Copy the records below verbatim, everything from the line containing "Tap the 'Training:' heading" down to the line containing "This screenshot has width=559, height=700. pos(117,619)", including both of those lines.
*** Excerpted records
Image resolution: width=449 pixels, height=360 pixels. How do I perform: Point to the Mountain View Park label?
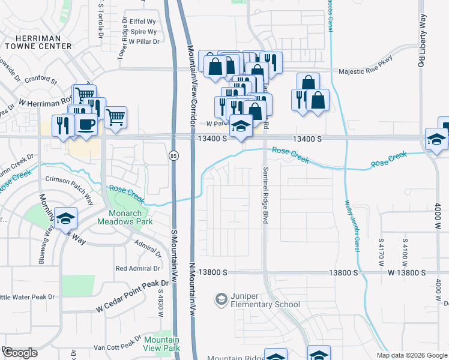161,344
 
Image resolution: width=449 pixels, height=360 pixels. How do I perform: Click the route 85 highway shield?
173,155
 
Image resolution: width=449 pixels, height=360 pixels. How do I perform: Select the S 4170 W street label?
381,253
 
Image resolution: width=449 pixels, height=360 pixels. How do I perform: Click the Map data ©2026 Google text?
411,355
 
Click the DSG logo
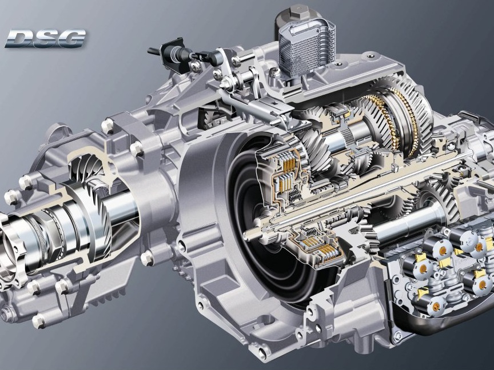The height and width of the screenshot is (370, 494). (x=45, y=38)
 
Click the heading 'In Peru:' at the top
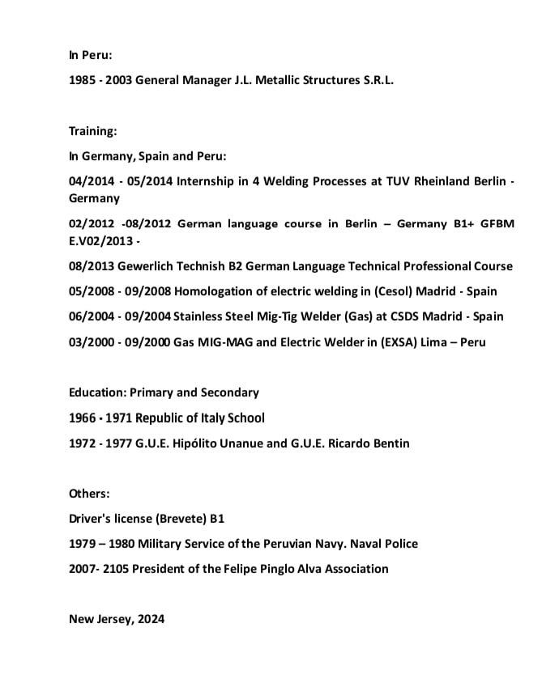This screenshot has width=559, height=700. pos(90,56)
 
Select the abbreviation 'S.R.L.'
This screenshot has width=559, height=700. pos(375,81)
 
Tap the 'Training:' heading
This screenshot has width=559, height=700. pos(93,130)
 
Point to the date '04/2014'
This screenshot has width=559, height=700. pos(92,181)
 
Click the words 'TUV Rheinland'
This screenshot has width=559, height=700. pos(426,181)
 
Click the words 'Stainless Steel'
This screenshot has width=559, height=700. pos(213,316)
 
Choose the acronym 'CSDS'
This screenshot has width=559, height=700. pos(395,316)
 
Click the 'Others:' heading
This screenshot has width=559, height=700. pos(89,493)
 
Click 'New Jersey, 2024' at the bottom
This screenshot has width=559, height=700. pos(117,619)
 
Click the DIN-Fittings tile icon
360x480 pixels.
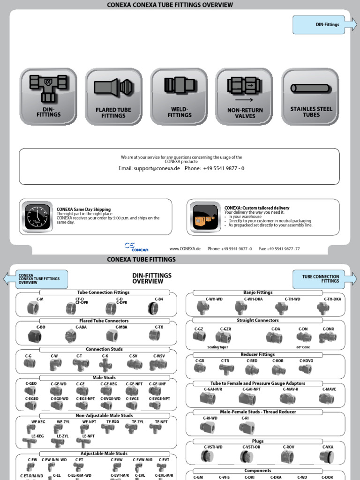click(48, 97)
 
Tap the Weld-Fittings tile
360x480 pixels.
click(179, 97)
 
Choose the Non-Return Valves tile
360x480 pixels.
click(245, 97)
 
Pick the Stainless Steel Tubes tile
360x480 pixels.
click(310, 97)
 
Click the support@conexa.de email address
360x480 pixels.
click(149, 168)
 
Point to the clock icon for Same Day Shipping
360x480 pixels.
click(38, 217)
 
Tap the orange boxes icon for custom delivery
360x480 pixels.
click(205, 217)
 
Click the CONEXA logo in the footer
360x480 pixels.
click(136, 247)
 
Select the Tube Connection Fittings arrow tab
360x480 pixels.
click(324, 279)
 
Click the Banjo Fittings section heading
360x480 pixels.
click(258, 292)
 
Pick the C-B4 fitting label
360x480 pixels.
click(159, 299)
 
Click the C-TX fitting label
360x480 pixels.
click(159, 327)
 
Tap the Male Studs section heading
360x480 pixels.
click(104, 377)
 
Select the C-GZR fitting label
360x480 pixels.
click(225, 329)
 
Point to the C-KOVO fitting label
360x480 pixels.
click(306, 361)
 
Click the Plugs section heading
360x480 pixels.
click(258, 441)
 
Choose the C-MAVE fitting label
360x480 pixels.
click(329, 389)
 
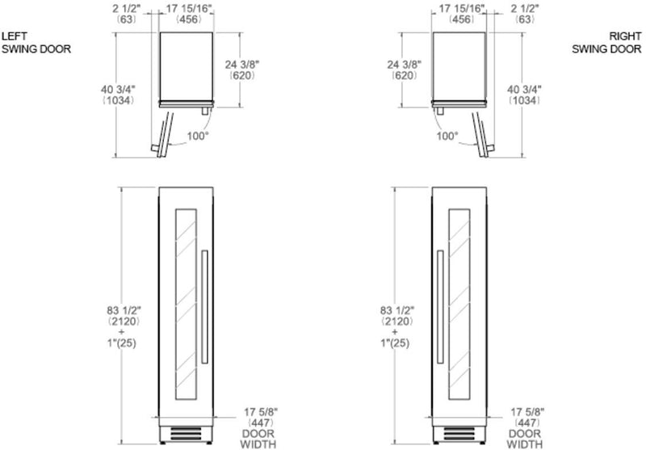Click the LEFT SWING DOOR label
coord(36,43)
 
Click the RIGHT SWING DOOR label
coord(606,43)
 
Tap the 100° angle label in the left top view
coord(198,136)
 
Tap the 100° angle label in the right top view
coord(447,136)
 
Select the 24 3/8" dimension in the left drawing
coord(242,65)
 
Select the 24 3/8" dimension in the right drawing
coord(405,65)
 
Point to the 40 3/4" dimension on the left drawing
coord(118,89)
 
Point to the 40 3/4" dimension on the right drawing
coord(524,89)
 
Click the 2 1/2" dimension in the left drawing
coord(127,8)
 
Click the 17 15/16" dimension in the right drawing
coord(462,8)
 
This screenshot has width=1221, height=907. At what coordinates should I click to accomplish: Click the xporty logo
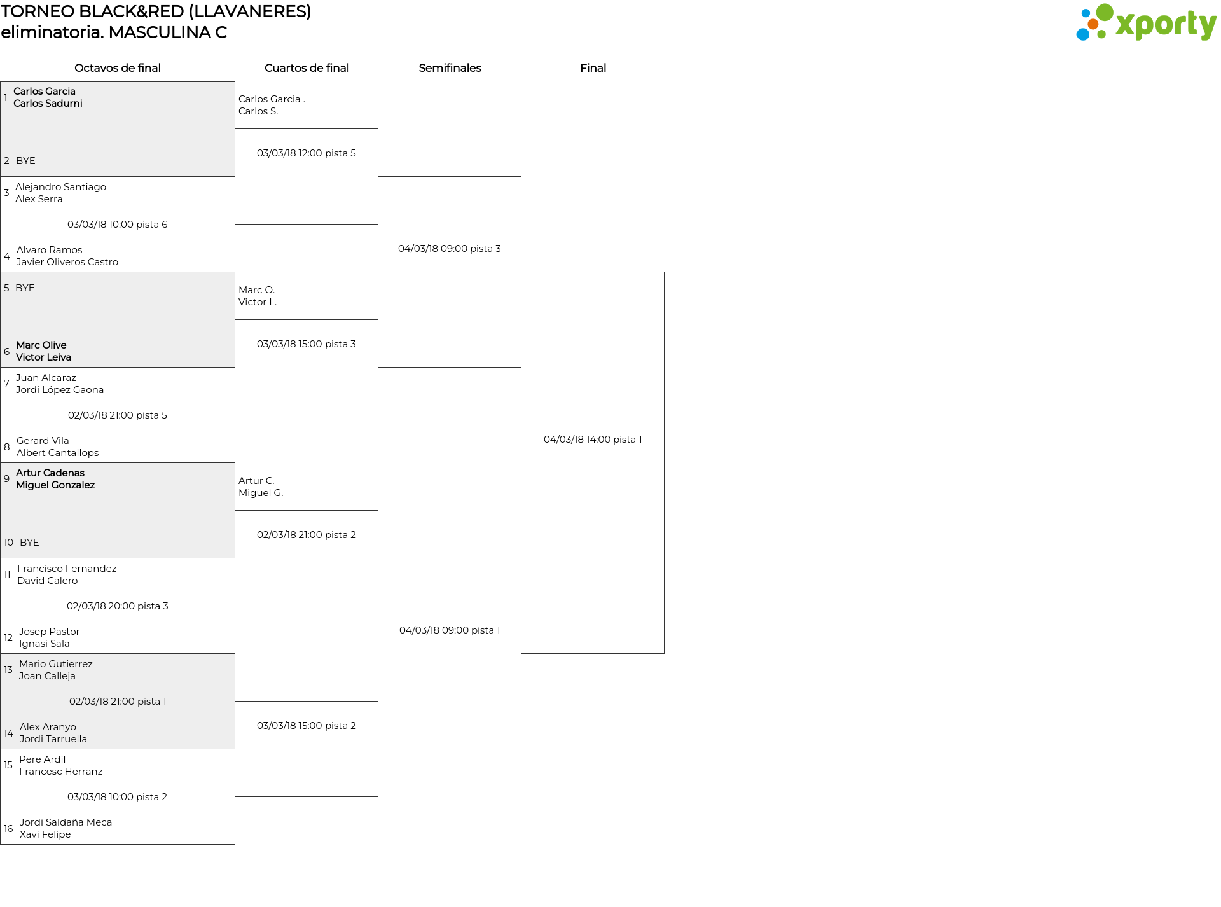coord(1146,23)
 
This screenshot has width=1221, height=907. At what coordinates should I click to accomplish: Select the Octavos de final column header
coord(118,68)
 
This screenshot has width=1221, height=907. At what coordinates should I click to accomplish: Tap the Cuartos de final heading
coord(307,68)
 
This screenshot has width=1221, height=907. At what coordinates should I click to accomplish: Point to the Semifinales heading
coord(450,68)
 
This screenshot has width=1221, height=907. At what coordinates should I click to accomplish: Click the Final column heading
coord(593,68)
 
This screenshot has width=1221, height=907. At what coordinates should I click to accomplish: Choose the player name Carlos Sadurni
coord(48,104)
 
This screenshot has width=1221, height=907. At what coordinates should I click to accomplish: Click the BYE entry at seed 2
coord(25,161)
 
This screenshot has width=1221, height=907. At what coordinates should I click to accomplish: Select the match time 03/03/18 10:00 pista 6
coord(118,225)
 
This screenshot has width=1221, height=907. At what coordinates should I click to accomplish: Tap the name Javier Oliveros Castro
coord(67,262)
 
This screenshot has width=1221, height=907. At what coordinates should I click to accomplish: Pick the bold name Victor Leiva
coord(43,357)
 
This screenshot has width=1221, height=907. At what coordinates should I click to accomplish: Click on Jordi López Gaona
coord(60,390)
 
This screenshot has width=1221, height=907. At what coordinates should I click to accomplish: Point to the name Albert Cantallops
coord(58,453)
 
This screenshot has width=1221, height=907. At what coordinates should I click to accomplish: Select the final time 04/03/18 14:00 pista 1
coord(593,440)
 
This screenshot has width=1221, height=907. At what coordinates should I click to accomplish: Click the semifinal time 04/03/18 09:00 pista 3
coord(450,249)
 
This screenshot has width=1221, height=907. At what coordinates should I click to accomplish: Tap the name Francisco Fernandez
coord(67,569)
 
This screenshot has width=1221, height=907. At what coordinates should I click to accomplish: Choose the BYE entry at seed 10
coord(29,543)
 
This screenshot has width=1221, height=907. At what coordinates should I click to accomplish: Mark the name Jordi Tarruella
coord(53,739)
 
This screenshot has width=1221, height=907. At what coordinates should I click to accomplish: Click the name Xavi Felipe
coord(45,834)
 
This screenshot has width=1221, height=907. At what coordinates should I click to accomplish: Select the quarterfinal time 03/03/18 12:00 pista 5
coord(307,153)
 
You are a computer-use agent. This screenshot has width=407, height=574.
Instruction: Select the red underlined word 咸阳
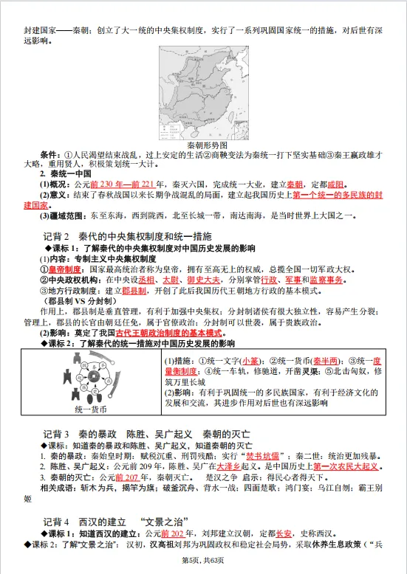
******
*** Excerpted records
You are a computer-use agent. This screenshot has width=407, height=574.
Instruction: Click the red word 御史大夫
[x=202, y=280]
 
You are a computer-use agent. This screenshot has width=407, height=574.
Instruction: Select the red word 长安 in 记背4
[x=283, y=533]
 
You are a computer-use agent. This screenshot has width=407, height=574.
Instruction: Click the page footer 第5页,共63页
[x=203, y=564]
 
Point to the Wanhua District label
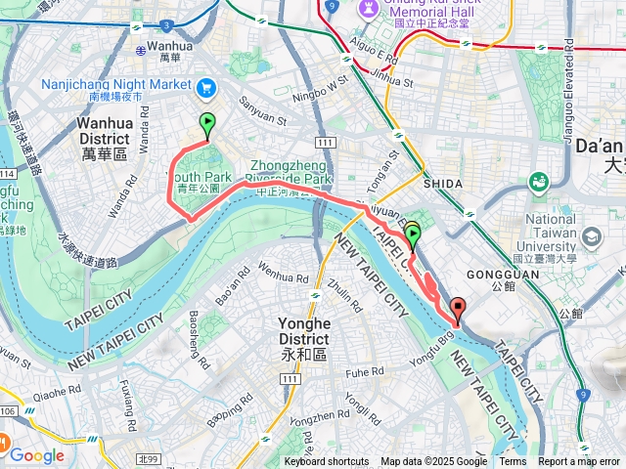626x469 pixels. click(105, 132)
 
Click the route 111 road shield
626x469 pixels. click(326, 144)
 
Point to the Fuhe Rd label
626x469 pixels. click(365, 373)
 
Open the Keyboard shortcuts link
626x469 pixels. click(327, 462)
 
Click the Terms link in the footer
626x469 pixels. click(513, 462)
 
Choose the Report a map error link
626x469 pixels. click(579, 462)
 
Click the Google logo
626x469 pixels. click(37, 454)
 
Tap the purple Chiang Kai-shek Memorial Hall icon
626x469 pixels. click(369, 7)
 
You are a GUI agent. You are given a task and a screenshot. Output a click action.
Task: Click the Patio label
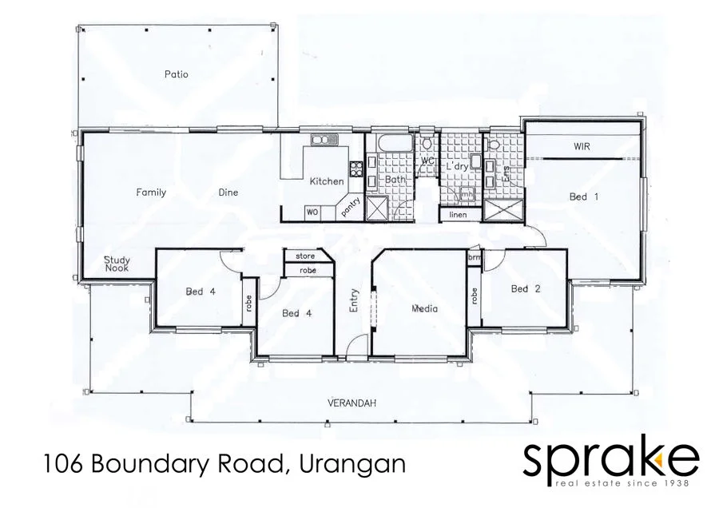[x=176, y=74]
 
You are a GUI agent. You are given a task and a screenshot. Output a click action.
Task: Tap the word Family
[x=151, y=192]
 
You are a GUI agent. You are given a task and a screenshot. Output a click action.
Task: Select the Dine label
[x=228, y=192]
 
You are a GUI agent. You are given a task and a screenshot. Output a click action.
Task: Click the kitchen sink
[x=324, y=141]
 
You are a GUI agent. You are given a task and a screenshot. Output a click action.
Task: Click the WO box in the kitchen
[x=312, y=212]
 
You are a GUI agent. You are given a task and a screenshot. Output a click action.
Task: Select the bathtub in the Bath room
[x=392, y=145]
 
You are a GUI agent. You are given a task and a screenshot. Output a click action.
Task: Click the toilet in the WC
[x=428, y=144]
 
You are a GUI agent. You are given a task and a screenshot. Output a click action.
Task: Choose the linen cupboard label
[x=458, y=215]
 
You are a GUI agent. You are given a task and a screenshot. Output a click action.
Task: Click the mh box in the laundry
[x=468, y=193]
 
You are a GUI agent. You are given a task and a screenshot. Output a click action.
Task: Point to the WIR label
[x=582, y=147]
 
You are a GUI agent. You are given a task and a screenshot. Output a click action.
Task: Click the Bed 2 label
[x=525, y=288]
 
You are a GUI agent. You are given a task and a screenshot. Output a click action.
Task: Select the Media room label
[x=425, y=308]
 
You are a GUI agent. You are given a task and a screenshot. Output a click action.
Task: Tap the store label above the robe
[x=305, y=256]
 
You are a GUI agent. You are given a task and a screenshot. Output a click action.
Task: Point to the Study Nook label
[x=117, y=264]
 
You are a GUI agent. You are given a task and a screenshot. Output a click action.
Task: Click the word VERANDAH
******
*** Excerpted records
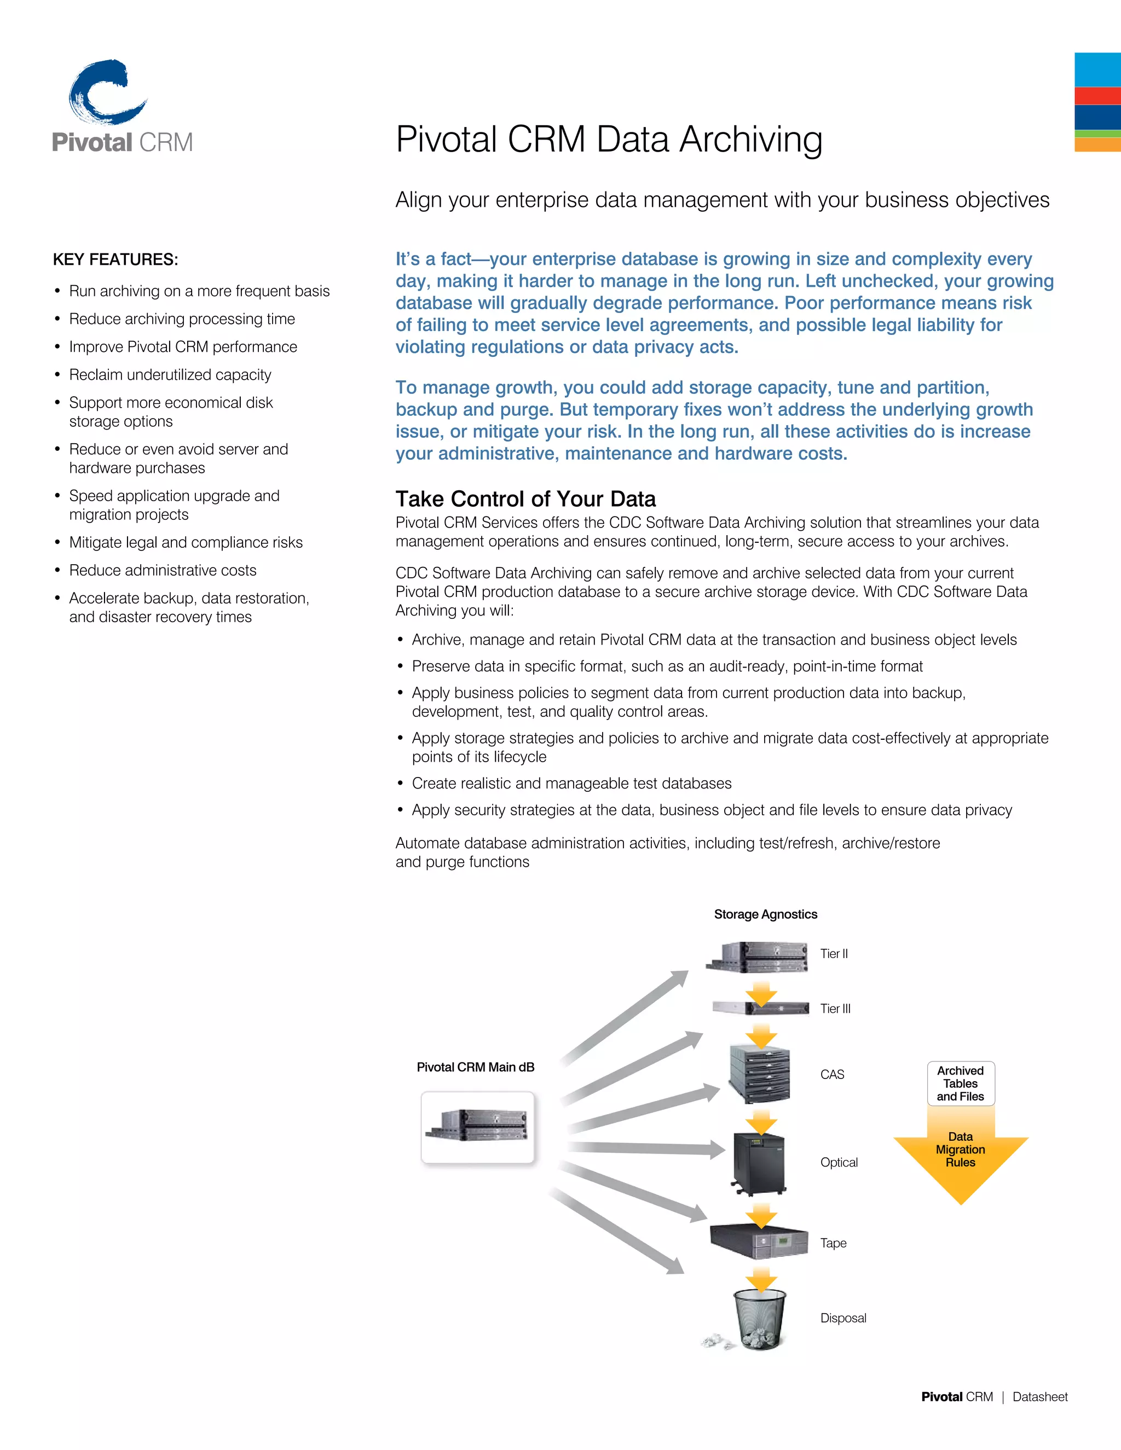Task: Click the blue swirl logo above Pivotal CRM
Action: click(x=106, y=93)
******
Finished exercise:
Tap the 'Training:' heading
This screenshot has width=559, height=700. pos(93,130)
 
Point to the date '04/2014'
This screenshot has width=559, height=700. pos(92,181)
 
Click the words 'TUV Rheinland'
This screenshot has width=559, height=700. pos(426,181)
 
Click the words 'Stainless Steel'
This screenshot has width=559, height=700. pos(213,316)
 
Choose the acronym 'CSDS'
This screenshot has width=559, height=700. pos(395,316)
 
Click the 'Others:' heading
This screenshot has width=559, height=700. pos(89,493)
 
Click 'New Jersey, 2024' at the bottom
This screenshot has width=559, height=700. pos(117,619)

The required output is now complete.